How to Scrape LinkedIn Profiles and Jobs Without Getting Banned

advanced35 minutes

Prerequisites

• Python 3.10+ installed
• Strong understanding of HTTP requests, cookies, and session management
• Familiarity with browser DevTools and network inspection
• A LinkedIn account (free or premium)
• Residential proxy access for production use

LinkedIn holds one of the most valuable data sets on the internet — 900M+ professional profiles, millions of job listings, and company data that powers recruiting, sales intelligence, and market research. It is also one of the hardest platforms to scrape. LinkedIn's detection system is aggressive: accounts are restricted or permanently banned for automated activity, and their legal team has a history of pursuing scrapers in court. This guide covers the technical approaches that work in 2026, the detection mechanisms you need to understand, and the infrastructure decisions that determine whether your scraping operation survives past the first week.

Understand LinkedIn's Detection System

LinkedIn's anti-scraping measures operate on three levels, and understanding each is essential before writing any code: **Account-level detection:** - Profile view velocity — LinkedIn tracks how many profiles you view per day. Free accounts trigger warnings at ~80-100 views/day. Premium accounts have higher thresholds but are still monitored. - Navigation patterns — Real users do not view 50 profiles sequentially without interacting with any. LinkedIn tracks dwell time, scroll depth, and click patterns. - Session anomalies — Logging in from 5 different IP addresses within an hour flags the account. **Network-level detection:** - IP reputation scoring — Datacenter IPs are flagged immediately. Residential IPs are scored based on historical behavior from that subnet. - TLS fingerprinting — LinkedIn inspects JA3/JA4 fingerprints. Python's `requests` library has a distinctive fingerprint that does not match any browser. - Geographic consistency — An account based in New York making API calls from a Singapore datacenter raises flags. **API-level detection:** - LinkedIn's internal API (Voyager) has rate limiting and payload validation. Malformed requests or unusual parameter combinations trigger alerts. - CSRF token rotation — LinkedIn rotates CSRF tokens and validates them against the session. Stale tokens indicate automated replay. The consequence of getting caught is severe: account restriction (temporary or permanent), IP blocks, and potentially legal action under the CFAA.

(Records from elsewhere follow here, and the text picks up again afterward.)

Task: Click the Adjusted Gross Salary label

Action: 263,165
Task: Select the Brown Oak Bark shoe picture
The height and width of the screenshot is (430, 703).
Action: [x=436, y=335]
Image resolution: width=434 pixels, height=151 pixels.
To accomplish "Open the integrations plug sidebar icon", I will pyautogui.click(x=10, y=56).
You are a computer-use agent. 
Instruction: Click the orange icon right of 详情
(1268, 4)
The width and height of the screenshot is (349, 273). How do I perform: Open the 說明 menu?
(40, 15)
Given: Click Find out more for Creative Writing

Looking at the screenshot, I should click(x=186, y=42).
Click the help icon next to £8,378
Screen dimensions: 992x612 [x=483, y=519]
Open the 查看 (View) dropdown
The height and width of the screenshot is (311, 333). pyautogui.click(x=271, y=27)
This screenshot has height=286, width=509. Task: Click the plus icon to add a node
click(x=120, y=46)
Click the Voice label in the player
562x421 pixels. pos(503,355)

Tip: LinkedIn's detection is more account-focused than IP-focused. Losing an aged LinkedIn account with real connections is far more costly than burning a proxy IP. Protect accounts aggressively — use conservative rate limits and realistic behavior patterns.

Choose Your Scraping Surface: Public Pages vs. Authenticated API

LinkedIn offers two scraping surfaces, each with different tradeoffs: **Public profile pages (no login required):** - Accessible via `linkedin.com/in/username` without authentication - Limited data: name, headline, current position, education (often truncated) - Lower risk — no account to lose - Heavily rate-limited by IP **Authenticated Voyager API (requires login):** - Full profile data: complete work history, skills, endorsements, recommendations - Access to job listings, company pages, search functionality - Higher risk — account ban is possible - More data per request, so fewer total requests needed For most use cases, the authenticated approach provides better data efficiency — you get complete profiles in fewer requests, which actually reduces your detection footprint compared to repeatedly hitting public pages for partial data.

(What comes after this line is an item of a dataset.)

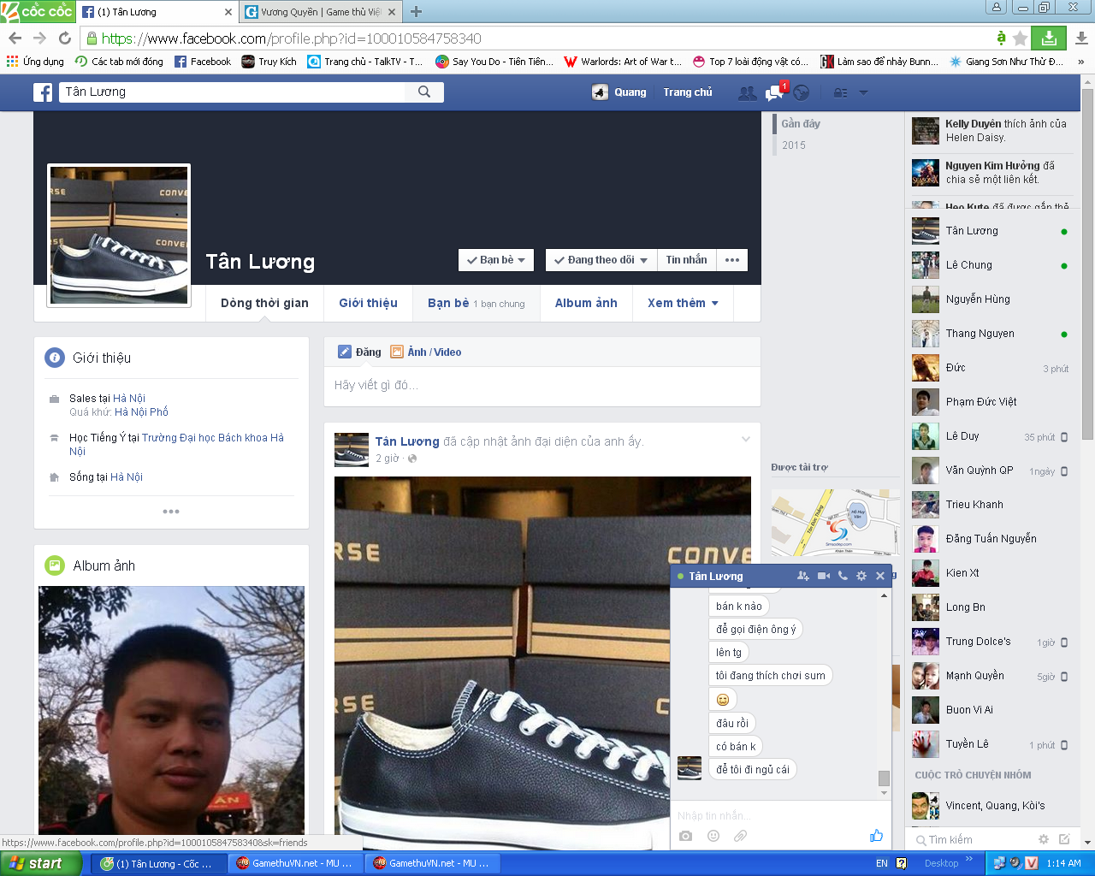The width and height of the screenshot is (1095, 876).
Task: Click the friend requests icon in top bar
Action: coord(747,92)
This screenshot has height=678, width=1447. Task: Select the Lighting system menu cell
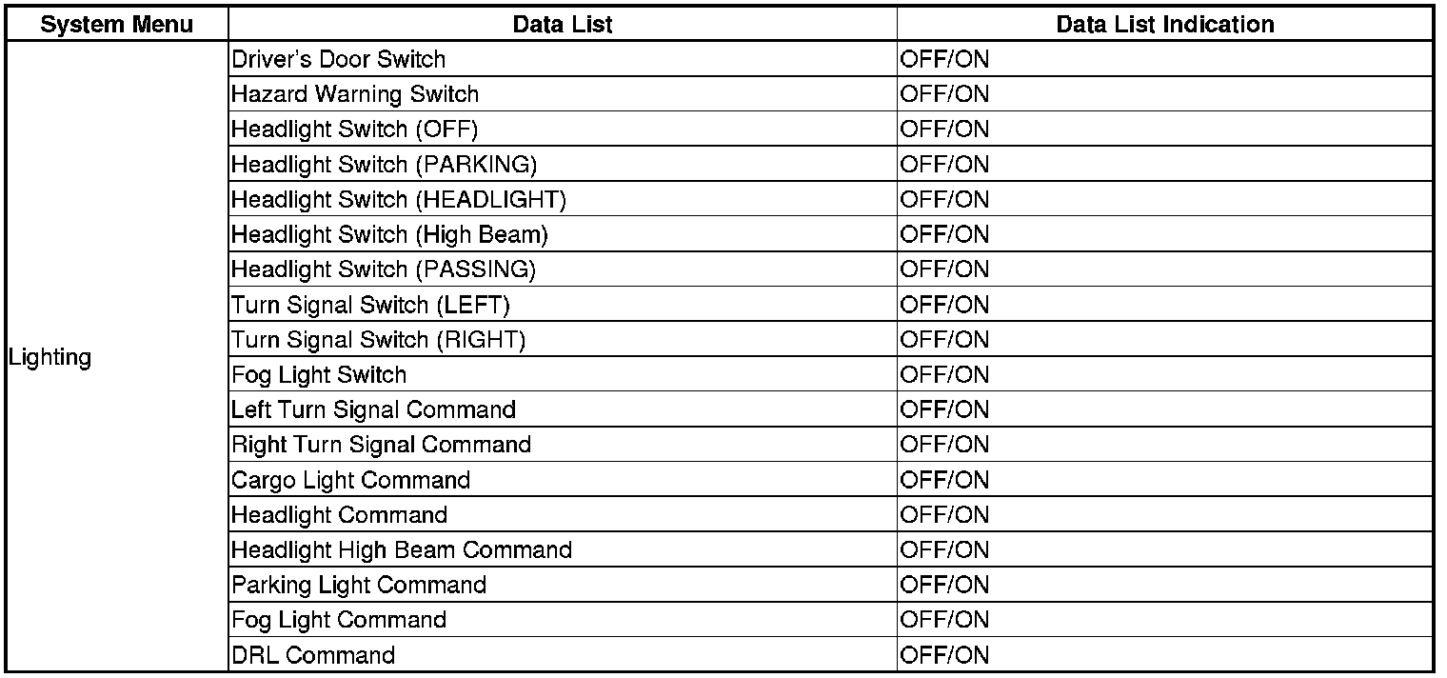point(50,358)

from curl_cffi import requests

# Public page approach (no auth needed)
def fetch_public_profile(username: str, proxy: str | None = None) -> str:
    """Fetch a public LinkedIn profile page."""
    url = f"https://www.linkedin.com/in/{username}/"
    session = requests.Session(impersonate="chrome")
    proxies = {"https": proxy, "http": proxy} if proxy else None

    response = session.get(
        url,
        proxies=proxies,
        headers={
            "Accept": "text/html,application/xhtml+xml,application/xml;q=0.9,*/*;q=0.8",
            "Accept-Language": "en-US,en;q=0.9",
        },
        timeout=15,
    )
    return response.text

Tip: If you only need basic profile data (name, headline, current company), the public page approach avoids account risk entirely. Use the authenticated API only when you need full profile details.

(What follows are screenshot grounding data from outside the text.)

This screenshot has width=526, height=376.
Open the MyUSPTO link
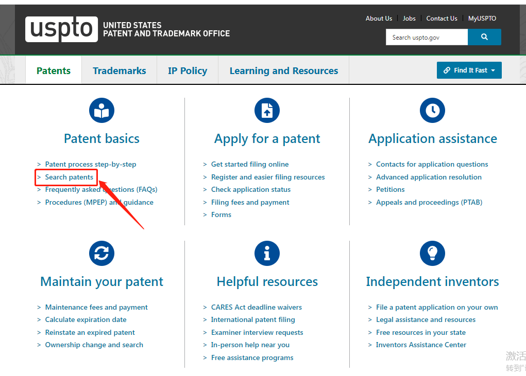coord(482,19)
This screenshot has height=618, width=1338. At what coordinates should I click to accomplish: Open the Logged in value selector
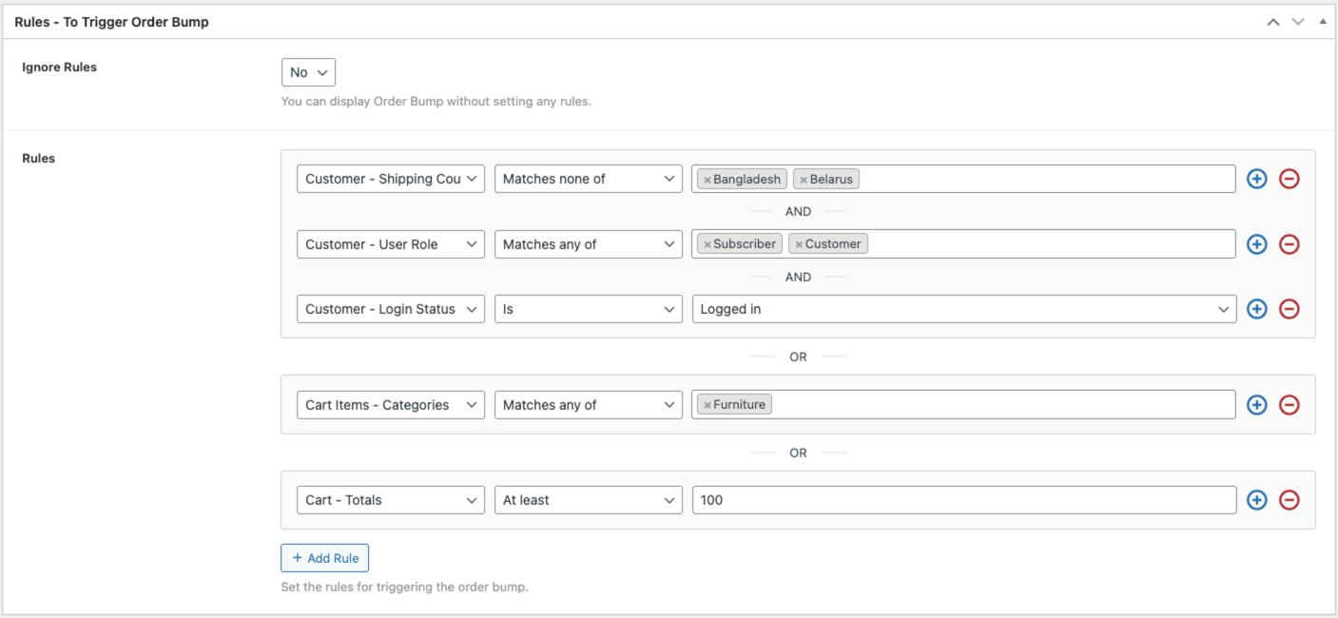(x=963, y=308)
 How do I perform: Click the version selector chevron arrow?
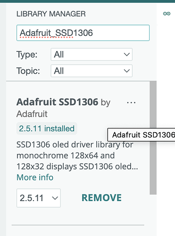coord(55,198)
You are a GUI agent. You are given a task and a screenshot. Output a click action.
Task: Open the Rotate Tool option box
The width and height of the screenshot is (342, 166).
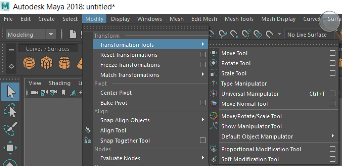[x=332, y=63]
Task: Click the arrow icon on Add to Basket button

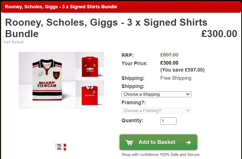Action: pos(188,142)
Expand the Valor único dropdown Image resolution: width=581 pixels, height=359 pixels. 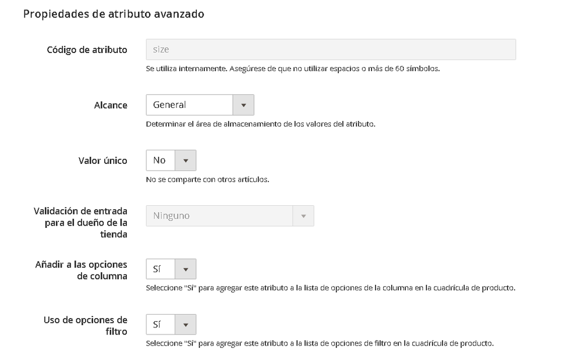161,160
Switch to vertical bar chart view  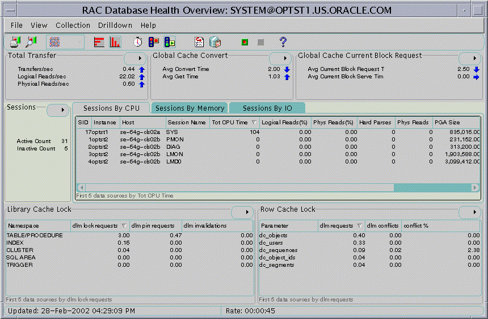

Authenticate and Capture Session Tokens

For the authenticated approach, you need to establish a session with LinkedIn and capture the cookies and CSRF token that authorize API requests. The critical tokens are `li_at` (session cookie) and `JSESSIONID` (used as the CSRF token in API requests). The safest authentication method is to log in manually in a real browser, then extract the cookies. Automating the login flow risks triggering security challenges (email verification, phone verification) that can flag the account.

import json
from pathlib import Path
from curl_cffi import requests

class LinkedInClient:
    BASE_URL = "https://www.linkedin.com"
    API_URL = "https://www.linkedin.com/voyager/api"

    def __init__(self, li_at: str, jsessionid: str, proxy: str | None = None):
        self.session = requests.Session(impersonate="chrome")
        self.proxy = proxy
        self.proxies = {"https": proxy, "http": proxy} if proxy else None

        # Set authentication cookies
        self.session.cookies.set("li_at", li_at, domain=".linkedin.com")
        self.session.cookies.set("JSESSIONID", jsessionid, domain=".linkedin.com")

        self.headers = {
            "csrf-token": jsessionid.strip('"'),
            "Accept": "application/vnd.linkedin.normalized+json+2.1",
            "Accept-Language": "en-US,en;q=0.9",
            "x-li-lang": "en_US",
            "x-li-track": json.dumps({"clientVersion": "1.13.8860", "osName": "web"}),
            "x-restli-protocol-version": "2.0.0",
        }

    def _get(self, endpoint: str, params: dict | None = None) -> dict:
        url = f"{self.API_URL}{endpoint}"
        response = self.session.get(
            url,
            headers=self.headers,
            params=params,
            proxies=self.proxies,
            timeout=15,
        )
        if response.status_code == 429:
            raise Exception("Rate limited — back off")
        if response.status_code == 401:
            raise Exception("Session expired — re-authenticate")
        response.raise_for_status()
        return response.json()

    @classmethod
    def from_cookie_file(cls, filepath: str, proxy: str | None = None):
        """Load credentials from a JSON file."""
        data = json.loads(Path(filepath).read_text())
        return cls(li_at=data["li_at"], jsessionid=data["JSESSIONID"], proxy=proxy)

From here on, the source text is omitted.